New Jersey Gov. Chris Christie (R) delivered a widely noticed speech in September 2011, condemning President Obama in a fairly specific way. "We continue to wait and hope that our president will finally stop being a bystander in the Oval Office," the governor said. "We hope that he will shake off the paralysis that has made it impossible for him to take on the really big things."
Even at the time, the rhetoric was
bizarre, since Obama has spent his entire presidency taking on "really big things," and more often than not, succeeding. But this week, Christie revised his entire perspective on the president,
complaining Obama acts "as if he is a king, as if he is a dictator."
I've long been
amazed at the degree to which conservatives have contradictory complaints about the president, and this is emblematic of the pattern. Obama can be a hapless bystander, doing too little, or he can be a tyrannical dictator, doing too much, but he can't be both.

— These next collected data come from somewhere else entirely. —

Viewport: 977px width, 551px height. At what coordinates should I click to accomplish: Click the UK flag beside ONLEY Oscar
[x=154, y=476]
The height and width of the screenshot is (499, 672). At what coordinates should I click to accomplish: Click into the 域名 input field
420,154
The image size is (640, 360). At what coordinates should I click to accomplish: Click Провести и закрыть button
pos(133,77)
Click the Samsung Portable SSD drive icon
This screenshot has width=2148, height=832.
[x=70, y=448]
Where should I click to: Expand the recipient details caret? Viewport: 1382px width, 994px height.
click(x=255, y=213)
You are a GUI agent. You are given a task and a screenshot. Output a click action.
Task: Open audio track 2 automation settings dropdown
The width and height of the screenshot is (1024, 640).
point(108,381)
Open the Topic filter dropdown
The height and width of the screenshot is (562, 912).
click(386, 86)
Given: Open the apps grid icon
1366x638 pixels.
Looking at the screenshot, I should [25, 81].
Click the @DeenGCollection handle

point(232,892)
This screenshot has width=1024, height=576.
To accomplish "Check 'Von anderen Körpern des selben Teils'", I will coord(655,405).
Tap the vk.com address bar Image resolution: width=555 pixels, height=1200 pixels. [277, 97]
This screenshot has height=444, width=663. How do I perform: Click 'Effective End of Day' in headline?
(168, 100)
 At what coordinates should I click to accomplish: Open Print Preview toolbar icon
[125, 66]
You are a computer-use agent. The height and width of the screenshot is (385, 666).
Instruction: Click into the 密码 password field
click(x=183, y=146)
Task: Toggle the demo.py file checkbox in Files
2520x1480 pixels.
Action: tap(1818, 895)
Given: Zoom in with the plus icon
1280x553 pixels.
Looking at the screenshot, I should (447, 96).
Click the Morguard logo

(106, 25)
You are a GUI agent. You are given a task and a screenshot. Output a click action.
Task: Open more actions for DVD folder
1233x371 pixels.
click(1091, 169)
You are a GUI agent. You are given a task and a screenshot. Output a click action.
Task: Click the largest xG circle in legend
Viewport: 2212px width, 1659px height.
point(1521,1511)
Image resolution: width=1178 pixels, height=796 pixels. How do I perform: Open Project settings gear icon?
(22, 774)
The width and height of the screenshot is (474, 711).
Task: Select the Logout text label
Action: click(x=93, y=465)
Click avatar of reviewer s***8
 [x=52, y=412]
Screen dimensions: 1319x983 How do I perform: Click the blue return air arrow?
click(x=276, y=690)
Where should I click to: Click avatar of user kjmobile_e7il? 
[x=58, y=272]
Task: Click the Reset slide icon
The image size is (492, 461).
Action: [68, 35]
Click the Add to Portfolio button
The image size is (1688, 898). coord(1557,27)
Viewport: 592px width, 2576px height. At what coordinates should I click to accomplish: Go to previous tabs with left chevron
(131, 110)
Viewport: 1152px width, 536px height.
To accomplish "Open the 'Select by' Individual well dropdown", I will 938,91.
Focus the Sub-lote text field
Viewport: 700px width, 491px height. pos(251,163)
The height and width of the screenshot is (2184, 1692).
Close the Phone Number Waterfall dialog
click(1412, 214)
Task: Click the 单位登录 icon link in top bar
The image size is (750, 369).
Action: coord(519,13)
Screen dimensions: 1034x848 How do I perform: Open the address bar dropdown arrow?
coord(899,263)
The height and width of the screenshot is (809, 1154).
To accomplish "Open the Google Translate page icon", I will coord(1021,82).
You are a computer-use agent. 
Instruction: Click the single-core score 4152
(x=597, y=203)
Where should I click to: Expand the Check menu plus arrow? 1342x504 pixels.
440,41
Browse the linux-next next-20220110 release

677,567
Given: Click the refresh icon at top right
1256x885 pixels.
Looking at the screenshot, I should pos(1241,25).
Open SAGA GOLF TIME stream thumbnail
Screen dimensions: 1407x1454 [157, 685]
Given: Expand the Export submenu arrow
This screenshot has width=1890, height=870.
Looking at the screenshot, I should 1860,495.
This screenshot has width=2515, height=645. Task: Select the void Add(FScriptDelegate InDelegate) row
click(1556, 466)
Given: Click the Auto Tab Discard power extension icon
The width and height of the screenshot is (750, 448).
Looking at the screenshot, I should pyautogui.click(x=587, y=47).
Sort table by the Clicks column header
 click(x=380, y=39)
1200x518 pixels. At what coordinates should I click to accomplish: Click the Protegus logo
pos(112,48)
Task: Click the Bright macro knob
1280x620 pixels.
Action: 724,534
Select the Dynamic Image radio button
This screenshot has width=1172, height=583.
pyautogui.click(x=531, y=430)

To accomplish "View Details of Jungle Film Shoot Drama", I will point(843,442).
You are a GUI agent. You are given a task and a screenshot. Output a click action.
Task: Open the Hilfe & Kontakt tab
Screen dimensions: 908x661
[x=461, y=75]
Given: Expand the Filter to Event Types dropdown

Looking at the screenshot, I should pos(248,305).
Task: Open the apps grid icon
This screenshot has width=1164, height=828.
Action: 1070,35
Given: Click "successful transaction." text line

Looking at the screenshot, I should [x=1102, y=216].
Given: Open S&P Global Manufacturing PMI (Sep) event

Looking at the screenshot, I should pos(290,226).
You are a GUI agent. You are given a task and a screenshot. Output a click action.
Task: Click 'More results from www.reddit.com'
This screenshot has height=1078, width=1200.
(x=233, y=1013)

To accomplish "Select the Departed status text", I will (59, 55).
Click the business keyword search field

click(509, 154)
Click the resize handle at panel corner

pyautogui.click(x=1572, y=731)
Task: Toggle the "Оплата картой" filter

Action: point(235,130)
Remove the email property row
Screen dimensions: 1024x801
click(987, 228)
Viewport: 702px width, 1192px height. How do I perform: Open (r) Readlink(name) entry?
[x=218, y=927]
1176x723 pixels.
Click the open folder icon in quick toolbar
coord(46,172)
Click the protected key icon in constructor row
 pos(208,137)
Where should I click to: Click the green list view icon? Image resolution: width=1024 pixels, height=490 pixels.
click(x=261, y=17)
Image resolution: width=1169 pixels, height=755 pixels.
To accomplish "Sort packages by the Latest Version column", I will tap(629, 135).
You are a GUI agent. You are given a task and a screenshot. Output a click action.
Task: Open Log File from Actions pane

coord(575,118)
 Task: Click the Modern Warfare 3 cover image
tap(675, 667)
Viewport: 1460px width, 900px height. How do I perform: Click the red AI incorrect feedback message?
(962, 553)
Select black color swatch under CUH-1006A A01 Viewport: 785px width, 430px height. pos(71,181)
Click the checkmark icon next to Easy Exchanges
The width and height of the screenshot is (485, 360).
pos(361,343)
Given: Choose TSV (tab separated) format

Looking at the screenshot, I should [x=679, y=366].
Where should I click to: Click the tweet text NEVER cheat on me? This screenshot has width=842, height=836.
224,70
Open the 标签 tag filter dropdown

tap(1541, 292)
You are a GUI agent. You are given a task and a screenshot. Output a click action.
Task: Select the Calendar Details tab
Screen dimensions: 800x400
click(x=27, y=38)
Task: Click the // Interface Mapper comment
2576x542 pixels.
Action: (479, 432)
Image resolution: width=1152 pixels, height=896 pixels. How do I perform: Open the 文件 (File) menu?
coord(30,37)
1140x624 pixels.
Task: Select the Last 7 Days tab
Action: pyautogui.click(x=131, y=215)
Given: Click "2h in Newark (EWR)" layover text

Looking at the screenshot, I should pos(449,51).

On Monday, Christie went a little further. The
Washington Post's Ed O'Keefe noted
this gem from the scandal-plagued governor:
"We have a guy in the Oval Office who we don't know. He's been serving us for seven years and we don't know him."
I suppose the obvious question for Christie is, "What do you mean 'we'?" After all of these years, some of us have gotten to know and understand this president quite well. After a two-year national campaign in 2007 and 2008, an autobiography, and seven years of intense scrutiny in the White House in which his every move was analyzed from every direction, it's hard to imagine the public knowing a stranger better than we know Barack Obama. There is no mystery about who this "guy" is.
But that's probably not where the governor is going with this.
The New Republic's Jeet Heer
noted the other day that Christie isn't being literal, so much as he's "pandering to GOP mythology."
[Christie's comments] partially echo long-held Republican complaints that Obama hasn't been properly vetted. But they also play into the large set of tropes about Obama being alien, mysterious, un-American. As is his wont, Donald Trump proclaimed these themes more loudly when he suggested that Obama might have an ulterior motive (cough, cough, secret Muslim) for the deal he negotiated with Iran. "It's almost like there has to be something else going on," Trump said in a speech on Saturday night. Like many of the other Republican candidates, Christie is trying to play the role of the thinking man's Trump, and making a fool of himself in the process.
Agreed. When Christie tells Republican audience Americans don't "know" the president, he's dipping his toes into ugly waters. The governor must know better, and it's a shame he appears to see this as necessary for his presidential ambitions.